Jerry Lee Lewis
A native of Ferriday, Louisiana, Jerry Lee Lewis started his musical career in nearby Natchez, and in 1973 established the Lewis Ranch here in Nesbit. Lewis’ 1956 rock ’n’ roll classics “Whole Lot of Shakin’ Going On” and “Great Balls of Fire” both topped the country charts, and a streak of dozens of country hits starting in 1968 included #1 records “To Make Love Sweeter For You,” “There Must Be More to Love Than This,” and “Would You Take Another Chance on Me.”
Jerry Lee Lewis is widely known as a pioneer of rock ’n’ roll, but country music was always at the core of his music-making. Born in Ferriday, Louisiana, on September 29, 1935, Lewis was a child prodigy on the piano, learning the instrument by ear and through obsessive practicing. He absorbed a wide range of musical influences including the gospel harmonizing of his parents, the Pentecostal fervor of Assembly of God church services, his father’s 78-rpm recordings of Mississippi’s Jimmie Rodgers, singing cowboy Gene Autry on the silver screen, Hank Williams on Louisiana Hayride radio broadcasts, blues artists he secretly watched at the Ferriday nightclub Haney’s Big House, and the sounds of boogie woogie piano that were sweeping the country during the 1940s.
Lewis first performed in public at 14 at a Ferriday car dealership, singing the blues hit “Drinkin’ Wine Spo-Dee-O-Dee,” and was soon appearing across the river in Natchez in nightclubs and over radio station WNAT. Lewis recalled that he first came to recognize his own distinctive approach at 15 while playing at a Natchez skating rink, and would later boast that in popular music there were only four true “stylists”—Jimmie Rodgers, Hank Williams, Al Jolson, and himself. In December of 1956 he auditioned at Memphis’ Sun Records, where producer Cowboy Jack Clement recorded his first single, “Crazy Arms” (backed with Lewis’ own “End of the Road”), which was a smash hit earlier that year for country star Ray Price. On subsequent sessions at Sun, Lewis recorded multiple songs by Hank Williams and helped define the rock ’n’ roll era through his impassioned and unbridled performance style on hits including “Whole Lot of Shakin’ Going On,” “Great Balls of Fire,” and “Breathless,” which all reached the top ten on the pop, country and R&B charts.

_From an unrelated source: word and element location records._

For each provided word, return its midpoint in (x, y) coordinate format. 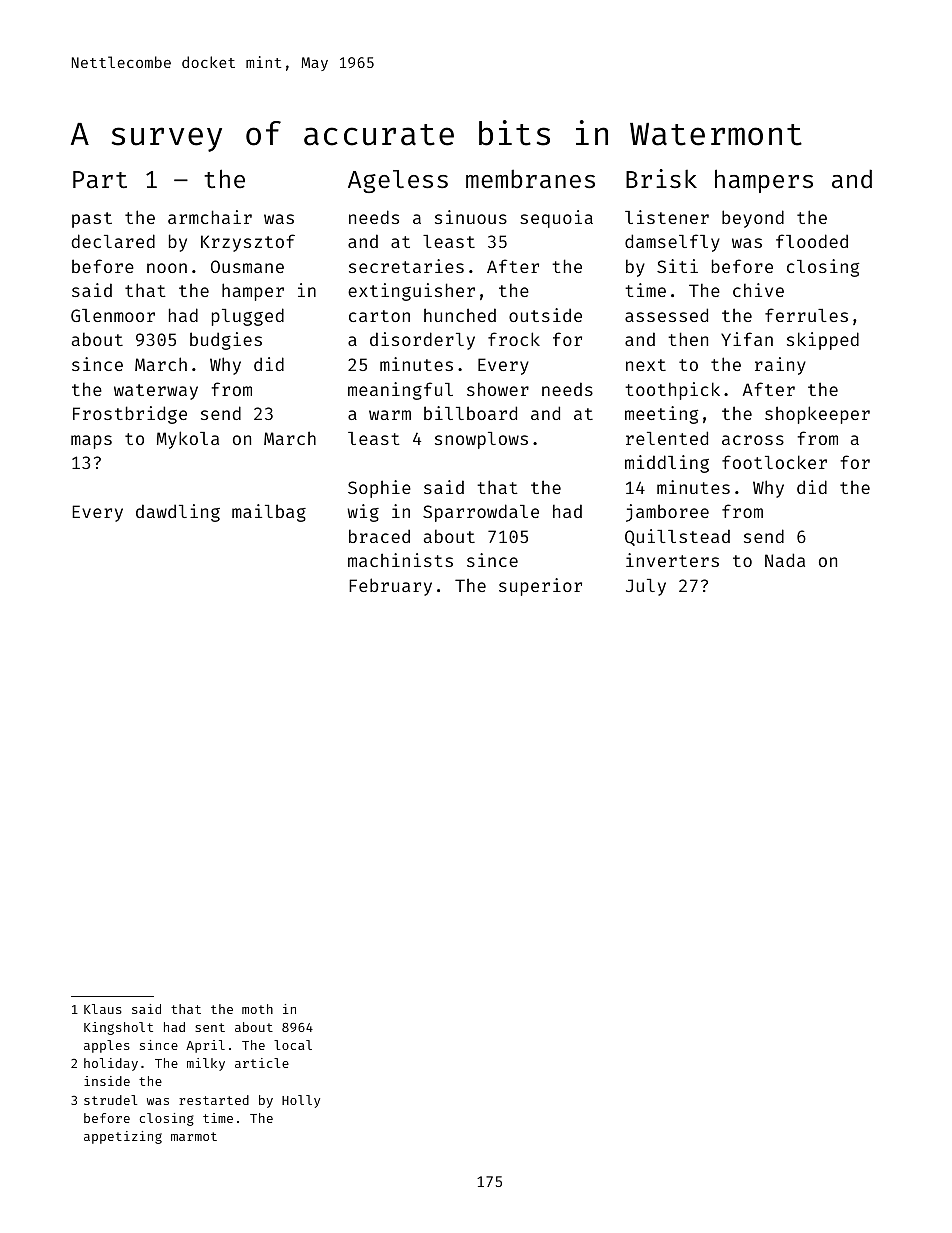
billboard (470, 413)
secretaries (406, 266)
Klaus (103, 1009)
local (293, 1045)
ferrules (806, 315)
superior (540, 587)
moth (257, 1009)
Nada (785, 560)
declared (113, 241)
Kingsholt (118, 1028)
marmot (194, 1136)
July (646, 587)
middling (667, 464)
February (390, 587)
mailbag (269, 513)
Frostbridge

Lewis dropped off the charts following personal scandals in mid-1958, but he continued to perform regularly and recorded extensively for Sun through 1963, when he signed on with Smash Records, a subsidiary of Mercury. Throughout the ’60s Lewis recorded a wide range of music, including R&B, pop standards, soul, and blues, and even played Iago in the Shakespeare-inspired rock musical Catch My Soul. The country element of his repertoire came to the forefront in 1968, when his album Another Place, Another Time reached #3 in the country charts, yielding top 5 singles with the title track and “What Made Milwaukee Famous (Made a Loser Out of Me).” His hit making continued unabated through 1981, with over 40 singles and 24 albums reaching the top 40 charts. Lewis would also take part in many projects that celebrated his role as a rock ’n’ roll pioneer, including the 1986 album Class of ’55 with Sun labelmates Johnny Cash, Roy Orbison and Carl Perkins. In 2005 Lewis received a GRAMMY Lifetime Achievement Award, while his performances of “Great Balls of Fire” and “Whole Lot of Shakin’ Going On” both received the GRAMMY Hall of Fame Award.